Work instructions:
Look in the material below for the line with "Task: Click the Average Days to Pay label" and the line with "Image resolution: width=801", then set down exactly those two lines and all lines between, nothing more.

--- Supplied information Enclosed Below ---

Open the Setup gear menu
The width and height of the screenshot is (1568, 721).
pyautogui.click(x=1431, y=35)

--- End of Enclosed Supplied information ---
--- Supplied information Enclosed Below ---

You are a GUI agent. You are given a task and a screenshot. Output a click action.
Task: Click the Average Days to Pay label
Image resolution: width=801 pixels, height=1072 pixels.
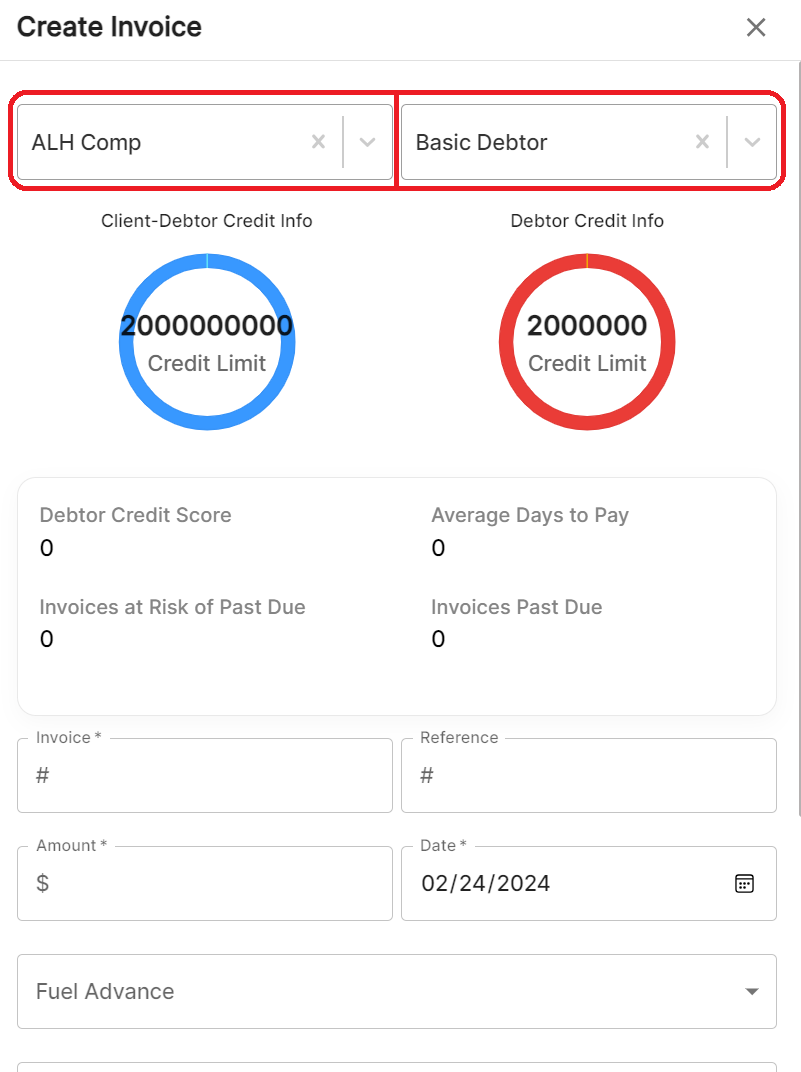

--- End of Enclosed Supplied information ---
--- Supplied information Enclosed Below ---

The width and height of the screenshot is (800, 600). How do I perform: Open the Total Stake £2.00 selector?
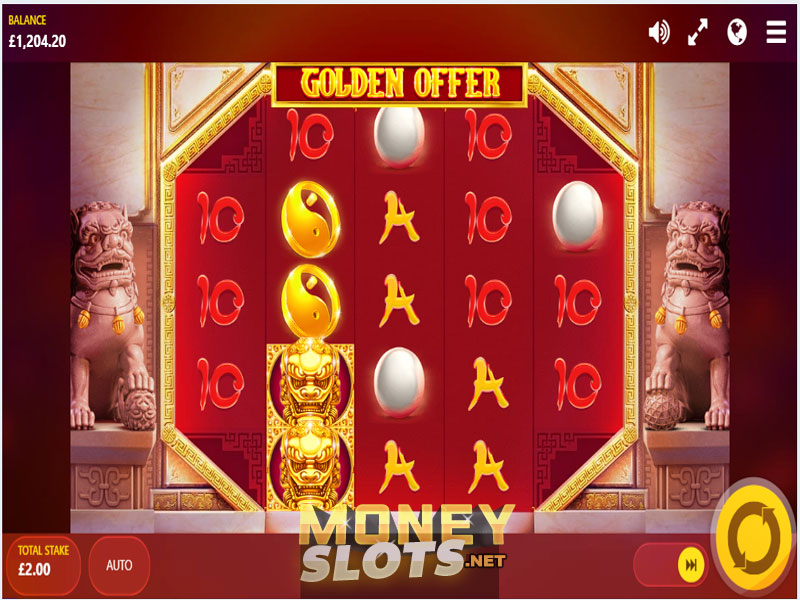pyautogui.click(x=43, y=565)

--- End of Enclosed Supplied information ---

Completed exercise:
Task: Click the Average Days to Pay label
Image resolution: width=801 pixels, height=1072 pixels.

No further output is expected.